Order would be restored to the US Senate in terms of restoring it to the 'World's Greatest Deliberative Body' where substantive debate can and should be engaged and let the cards fall where they may based on reason, fact and persuasion.
As it should be.
(Restoring earmarks in appropriations bills so deals can be made and cut to get a Senator's vote once again would be helpful as well. Putting an earmark in for a state for a bridge to be built across a small river to a revered historic landmark in honor of the home state Senator's dearly beloved grandmother who hailed from the region would be a small price to pay to get things moving again on a bi-partisan basis...but that is a story for another time)

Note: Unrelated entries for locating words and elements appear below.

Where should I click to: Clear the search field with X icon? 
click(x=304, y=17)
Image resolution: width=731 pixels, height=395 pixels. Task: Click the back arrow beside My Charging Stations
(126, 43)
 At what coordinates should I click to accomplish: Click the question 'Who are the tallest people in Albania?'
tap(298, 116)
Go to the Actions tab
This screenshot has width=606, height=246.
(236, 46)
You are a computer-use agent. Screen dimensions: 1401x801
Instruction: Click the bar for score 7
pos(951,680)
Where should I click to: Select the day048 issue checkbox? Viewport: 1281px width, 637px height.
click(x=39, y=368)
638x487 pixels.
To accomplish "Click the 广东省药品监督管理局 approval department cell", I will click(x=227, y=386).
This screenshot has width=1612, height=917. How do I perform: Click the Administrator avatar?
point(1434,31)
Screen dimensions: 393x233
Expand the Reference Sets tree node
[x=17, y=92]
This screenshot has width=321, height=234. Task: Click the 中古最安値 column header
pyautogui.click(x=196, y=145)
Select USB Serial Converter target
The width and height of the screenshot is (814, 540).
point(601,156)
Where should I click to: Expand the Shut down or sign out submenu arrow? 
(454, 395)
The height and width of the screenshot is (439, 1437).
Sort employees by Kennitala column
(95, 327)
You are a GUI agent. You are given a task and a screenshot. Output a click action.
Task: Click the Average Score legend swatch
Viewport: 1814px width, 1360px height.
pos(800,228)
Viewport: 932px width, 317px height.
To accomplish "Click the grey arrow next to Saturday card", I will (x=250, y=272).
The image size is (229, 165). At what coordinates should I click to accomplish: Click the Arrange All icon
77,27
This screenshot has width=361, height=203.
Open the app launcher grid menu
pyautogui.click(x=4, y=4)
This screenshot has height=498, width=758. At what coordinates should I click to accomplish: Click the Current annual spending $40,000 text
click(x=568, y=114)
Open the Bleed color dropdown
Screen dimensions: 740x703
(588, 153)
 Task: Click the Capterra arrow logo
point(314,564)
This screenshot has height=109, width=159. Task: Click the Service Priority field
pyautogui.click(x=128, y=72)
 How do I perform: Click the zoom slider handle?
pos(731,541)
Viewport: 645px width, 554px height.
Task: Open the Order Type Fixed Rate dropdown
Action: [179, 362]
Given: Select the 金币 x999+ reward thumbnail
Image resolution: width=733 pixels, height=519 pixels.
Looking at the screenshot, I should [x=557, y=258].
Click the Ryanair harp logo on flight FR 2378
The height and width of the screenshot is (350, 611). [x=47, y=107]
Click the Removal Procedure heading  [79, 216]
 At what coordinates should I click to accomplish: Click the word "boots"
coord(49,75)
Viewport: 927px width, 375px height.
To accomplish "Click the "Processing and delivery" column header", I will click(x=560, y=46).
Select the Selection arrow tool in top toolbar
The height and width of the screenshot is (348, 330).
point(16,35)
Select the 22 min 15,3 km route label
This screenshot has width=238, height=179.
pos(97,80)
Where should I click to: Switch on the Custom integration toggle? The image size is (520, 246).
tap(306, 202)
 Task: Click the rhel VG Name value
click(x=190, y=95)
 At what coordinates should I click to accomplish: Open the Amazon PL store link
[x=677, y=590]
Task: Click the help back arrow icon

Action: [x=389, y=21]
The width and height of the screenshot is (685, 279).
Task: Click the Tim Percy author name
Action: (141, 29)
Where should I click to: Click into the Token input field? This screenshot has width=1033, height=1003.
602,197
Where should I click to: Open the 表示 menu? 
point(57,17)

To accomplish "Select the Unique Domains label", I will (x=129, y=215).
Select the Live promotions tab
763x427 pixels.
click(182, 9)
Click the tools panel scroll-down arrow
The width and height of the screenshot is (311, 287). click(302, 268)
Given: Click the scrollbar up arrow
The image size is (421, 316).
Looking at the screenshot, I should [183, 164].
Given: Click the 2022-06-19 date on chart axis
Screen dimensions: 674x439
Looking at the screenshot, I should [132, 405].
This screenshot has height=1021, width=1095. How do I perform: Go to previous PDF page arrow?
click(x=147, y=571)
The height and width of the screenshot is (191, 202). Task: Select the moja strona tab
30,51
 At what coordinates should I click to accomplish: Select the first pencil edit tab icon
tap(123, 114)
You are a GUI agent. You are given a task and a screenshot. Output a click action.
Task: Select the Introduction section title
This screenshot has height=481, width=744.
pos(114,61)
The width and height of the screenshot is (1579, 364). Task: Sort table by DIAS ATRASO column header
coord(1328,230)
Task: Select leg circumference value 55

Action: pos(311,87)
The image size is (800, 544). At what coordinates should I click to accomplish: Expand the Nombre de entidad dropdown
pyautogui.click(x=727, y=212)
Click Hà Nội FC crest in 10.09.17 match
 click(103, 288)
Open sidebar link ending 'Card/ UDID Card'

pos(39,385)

*(editorial side note: every major league player who hit more home runs in a season than Roger Maris is tainted by questions about their use of illegal or at least unethical PEDs or performance-enhancing drugs so 61 and 60 are still 'magical' numbers in Major League Baseball at least)
** (Caveat)- There may be some obscure parliamentary rule we are unaware of that experienced parliamentarians spend years in academia debating whether it was offered by a specific number of angels on the head of a pin. However, this discussion came out of a discussion from a veteran of Capitol Hill recently who went to Washington in the 1970s and has basically 'seen it all' so we are going with his observation.